Information given ::
++++++++

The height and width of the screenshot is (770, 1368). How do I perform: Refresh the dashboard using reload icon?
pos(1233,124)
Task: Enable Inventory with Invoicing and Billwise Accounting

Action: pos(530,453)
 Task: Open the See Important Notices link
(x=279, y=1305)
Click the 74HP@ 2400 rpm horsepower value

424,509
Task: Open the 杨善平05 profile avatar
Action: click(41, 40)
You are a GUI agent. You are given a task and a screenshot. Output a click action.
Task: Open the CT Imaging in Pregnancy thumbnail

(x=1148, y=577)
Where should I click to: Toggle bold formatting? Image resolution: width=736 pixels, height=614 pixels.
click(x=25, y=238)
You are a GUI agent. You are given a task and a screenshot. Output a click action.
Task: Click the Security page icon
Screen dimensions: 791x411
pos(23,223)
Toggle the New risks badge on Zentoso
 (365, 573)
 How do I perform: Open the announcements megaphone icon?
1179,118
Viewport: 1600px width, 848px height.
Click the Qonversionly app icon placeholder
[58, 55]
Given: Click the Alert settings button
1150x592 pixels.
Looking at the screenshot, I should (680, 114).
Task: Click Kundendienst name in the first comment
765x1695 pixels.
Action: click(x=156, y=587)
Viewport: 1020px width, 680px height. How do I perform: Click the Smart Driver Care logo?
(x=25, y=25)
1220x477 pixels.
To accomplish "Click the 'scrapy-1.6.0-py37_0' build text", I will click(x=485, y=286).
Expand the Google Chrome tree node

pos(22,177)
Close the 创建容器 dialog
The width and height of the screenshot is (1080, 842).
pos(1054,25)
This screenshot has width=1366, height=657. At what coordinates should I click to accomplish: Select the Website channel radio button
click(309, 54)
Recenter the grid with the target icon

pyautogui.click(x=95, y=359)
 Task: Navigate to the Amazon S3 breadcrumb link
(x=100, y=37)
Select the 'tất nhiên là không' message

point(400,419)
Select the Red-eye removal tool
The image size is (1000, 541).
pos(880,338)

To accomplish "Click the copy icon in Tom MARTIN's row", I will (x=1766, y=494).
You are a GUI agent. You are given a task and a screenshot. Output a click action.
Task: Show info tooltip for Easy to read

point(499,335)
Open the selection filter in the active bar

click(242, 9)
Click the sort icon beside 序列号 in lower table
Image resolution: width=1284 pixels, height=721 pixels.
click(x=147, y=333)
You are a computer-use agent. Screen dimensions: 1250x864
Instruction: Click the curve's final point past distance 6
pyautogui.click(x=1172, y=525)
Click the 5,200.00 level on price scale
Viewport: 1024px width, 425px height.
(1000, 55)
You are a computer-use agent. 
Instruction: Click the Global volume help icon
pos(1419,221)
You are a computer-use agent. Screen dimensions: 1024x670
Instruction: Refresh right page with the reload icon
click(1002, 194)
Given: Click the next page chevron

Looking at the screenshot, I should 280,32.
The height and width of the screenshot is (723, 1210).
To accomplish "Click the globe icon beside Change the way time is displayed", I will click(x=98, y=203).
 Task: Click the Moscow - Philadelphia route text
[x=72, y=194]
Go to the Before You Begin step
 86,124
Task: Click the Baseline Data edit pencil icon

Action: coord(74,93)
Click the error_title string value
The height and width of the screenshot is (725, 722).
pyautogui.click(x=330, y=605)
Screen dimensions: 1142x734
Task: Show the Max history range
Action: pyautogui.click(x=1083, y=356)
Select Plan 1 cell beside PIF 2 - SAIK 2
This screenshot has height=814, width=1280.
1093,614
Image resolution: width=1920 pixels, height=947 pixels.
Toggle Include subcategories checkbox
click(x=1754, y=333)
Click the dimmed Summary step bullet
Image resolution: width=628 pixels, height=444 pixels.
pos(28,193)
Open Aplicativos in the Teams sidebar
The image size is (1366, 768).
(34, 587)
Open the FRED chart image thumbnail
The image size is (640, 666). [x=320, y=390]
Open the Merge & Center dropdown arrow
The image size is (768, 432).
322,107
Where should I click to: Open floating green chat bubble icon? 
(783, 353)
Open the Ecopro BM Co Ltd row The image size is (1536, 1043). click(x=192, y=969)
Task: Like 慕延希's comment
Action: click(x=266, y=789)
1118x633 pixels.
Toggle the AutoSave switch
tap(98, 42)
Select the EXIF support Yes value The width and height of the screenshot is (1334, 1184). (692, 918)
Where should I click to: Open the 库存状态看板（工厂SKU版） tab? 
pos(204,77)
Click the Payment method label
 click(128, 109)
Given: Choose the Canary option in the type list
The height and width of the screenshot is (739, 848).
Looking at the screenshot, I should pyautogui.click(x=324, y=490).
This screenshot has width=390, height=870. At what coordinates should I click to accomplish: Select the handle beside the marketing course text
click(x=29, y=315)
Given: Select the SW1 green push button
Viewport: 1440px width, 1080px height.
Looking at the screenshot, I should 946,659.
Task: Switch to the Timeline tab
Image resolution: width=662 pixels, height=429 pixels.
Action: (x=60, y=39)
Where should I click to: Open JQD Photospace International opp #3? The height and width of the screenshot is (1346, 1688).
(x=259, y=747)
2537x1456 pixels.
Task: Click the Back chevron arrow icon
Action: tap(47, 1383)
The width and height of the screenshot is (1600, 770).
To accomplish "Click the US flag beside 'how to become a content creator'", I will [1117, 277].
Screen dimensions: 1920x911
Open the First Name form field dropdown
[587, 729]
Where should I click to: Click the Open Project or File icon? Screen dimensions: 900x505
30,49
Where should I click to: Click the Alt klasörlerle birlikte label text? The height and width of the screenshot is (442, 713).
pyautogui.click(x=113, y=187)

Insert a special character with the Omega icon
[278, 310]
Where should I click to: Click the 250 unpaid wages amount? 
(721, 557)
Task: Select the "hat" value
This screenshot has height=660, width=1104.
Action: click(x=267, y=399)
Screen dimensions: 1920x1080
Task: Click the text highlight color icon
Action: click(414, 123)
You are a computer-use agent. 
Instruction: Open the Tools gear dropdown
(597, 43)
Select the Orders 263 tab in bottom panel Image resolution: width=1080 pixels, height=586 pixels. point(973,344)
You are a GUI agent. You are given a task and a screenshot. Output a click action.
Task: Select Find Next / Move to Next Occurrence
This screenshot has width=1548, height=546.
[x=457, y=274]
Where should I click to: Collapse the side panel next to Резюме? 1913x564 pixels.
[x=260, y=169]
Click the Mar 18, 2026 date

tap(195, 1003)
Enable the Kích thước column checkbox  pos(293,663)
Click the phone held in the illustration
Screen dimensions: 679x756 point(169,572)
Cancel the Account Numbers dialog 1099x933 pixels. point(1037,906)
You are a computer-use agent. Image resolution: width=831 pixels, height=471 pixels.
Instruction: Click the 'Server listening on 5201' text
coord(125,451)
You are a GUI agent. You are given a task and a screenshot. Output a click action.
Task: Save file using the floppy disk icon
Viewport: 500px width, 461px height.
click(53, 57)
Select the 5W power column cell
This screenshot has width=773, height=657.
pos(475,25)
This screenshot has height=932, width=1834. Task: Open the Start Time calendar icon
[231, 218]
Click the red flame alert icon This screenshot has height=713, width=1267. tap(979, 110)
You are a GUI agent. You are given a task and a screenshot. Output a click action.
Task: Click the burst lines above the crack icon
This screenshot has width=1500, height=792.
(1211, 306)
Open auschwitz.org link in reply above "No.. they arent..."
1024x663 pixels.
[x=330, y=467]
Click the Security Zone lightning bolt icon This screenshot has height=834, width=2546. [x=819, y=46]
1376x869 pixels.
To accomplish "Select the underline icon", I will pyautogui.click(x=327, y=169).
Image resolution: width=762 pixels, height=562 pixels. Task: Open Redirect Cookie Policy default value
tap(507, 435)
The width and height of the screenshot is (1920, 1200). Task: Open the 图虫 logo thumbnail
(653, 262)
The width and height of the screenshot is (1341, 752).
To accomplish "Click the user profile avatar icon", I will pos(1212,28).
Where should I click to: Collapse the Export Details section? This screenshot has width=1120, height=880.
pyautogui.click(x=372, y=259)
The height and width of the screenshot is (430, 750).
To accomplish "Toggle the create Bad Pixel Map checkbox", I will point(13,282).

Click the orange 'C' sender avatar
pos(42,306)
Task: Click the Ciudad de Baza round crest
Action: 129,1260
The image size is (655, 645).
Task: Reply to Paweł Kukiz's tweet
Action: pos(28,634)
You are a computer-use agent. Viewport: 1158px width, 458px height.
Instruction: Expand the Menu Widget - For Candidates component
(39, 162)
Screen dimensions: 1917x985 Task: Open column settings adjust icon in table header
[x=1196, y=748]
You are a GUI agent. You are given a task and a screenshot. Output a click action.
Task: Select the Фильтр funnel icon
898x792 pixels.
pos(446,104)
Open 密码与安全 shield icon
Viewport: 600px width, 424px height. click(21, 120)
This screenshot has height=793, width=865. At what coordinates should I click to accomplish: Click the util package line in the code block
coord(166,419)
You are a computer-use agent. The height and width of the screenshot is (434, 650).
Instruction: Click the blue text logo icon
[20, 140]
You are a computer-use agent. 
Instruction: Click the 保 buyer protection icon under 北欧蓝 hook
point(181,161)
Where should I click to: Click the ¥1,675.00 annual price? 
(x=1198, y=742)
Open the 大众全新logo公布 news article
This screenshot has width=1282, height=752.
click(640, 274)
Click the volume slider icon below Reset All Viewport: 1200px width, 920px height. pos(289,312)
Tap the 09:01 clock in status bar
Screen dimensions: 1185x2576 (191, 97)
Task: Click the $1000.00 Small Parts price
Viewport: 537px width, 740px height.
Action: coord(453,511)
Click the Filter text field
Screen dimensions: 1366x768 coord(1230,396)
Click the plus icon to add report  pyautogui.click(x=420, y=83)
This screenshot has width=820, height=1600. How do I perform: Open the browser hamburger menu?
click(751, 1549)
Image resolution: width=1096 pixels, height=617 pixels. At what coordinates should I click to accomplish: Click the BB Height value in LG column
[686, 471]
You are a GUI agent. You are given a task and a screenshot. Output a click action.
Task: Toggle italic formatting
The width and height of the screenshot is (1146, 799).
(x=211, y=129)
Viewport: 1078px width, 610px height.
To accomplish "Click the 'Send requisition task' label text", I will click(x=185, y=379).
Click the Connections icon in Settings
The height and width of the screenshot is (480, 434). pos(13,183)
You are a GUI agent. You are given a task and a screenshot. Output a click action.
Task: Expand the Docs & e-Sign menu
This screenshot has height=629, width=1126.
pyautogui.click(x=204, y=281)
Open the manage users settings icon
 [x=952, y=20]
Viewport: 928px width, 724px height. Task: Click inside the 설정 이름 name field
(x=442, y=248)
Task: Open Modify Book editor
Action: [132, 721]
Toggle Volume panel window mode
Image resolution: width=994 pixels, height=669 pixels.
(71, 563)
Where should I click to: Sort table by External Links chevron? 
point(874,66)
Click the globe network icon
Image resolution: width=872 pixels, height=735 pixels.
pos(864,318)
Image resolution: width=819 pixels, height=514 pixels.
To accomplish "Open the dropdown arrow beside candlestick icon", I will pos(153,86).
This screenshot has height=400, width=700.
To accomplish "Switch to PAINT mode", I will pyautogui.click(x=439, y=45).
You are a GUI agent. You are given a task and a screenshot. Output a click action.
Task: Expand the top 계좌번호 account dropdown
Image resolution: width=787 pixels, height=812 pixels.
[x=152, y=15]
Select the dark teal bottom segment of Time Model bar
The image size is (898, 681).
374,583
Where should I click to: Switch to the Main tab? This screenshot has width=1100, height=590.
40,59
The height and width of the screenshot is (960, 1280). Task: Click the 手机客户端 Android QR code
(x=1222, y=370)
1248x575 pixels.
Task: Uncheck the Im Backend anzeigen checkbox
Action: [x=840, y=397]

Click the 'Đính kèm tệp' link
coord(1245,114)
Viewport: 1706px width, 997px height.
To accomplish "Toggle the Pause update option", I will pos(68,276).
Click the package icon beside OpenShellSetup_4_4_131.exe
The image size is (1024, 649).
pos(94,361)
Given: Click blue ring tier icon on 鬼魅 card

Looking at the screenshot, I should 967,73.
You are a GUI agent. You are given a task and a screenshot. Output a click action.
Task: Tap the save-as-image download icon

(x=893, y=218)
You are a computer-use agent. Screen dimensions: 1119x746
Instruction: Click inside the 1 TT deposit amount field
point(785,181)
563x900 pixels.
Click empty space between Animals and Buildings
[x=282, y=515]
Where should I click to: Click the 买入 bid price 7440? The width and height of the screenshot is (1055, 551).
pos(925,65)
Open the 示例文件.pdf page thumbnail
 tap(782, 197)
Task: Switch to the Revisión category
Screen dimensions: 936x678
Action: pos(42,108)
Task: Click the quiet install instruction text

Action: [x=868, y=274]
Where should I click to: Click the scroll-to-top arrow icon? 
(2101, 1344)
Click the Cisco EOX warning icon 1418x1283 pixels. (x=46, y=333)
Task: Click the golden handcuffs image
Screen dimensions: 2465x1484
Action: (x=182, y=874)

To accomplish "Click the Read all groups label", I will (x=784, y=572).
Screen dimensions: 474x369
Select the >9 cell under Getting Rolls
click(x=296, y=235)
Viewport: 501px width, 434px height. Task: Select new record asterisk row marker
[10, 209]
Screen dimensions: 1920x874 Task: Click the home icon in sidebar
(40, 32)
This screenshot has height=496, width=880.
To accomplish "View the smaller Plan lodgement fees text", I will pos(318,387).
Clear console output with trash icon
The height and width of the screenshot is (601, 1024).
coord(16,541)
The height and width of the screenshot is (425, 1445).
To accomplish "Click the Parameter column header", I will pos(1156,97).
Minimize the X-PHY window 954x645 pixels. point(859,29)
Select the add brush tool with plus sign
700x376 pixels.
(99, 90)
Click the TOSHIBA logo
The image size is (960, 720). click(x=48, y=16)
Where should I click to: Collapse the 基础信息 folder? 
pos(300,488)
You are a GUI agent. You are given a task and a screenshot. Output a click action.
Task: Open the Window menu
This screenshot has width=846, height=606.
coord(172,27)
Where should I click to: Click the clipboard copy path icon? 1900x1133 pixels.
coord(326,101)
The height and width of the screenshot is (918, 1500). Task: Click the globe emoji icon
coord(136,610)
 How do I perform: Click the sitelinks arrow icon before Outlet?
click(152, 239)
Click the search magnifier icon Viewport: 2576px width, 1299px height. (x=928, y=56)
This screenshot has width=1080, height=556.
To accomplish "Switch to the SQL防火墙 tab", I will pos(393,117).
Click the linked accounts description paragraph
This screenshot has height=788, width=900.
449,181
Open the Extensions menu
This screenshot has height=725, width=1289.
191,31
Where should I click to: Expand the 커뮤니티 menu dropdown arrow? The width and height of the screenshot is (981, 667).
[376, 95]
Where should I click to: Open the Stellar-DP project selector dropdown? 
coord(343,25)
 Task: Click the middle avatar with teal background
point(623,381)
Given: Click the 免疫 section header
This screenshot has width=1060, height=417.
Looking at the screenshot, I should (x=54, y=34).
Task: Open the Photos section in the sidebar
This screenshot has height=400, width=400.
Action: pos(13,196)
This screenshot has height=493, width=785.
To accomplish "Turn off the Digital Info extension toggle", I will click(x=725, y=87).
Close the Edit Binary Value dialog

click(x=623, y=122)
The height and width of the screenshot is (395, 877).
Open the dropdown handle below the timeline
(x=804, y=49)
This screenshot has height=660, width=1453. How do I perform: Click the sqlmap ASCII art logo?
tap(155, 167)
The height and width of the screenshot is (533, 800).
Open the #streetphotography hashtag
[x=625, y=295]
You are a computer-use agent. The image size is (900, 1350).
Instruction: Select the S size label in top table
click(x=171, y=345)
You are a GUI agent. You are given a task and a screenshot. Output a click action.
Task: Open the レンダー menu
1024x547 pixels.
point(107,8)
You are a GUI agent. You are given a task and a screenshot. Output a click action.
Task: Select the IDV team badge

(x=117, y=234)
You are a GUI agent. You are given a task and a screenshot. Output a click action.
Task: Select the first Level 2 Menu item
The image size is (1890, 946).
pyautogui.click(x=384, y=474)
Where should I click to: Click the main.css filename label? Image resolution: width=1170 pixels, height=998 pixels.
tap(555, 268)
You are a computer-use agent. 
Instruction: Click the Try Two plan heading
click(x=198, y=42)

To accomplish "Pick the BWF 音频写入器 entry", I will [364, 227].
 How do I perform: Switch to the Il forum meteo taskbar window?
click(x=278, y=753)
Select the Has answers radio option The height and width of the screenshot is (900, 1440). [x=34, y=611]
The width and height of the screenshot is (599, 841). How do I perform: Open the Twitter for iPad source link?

++++++++

What you have to do :: Find the word "Security" in the data and copy out each line where it turns up.

Exercise result ::
Task: Click the Security page icon
Click the Security Zone lightning bolt icon This screenshot has height=834, width=2546. [x=819, y=46]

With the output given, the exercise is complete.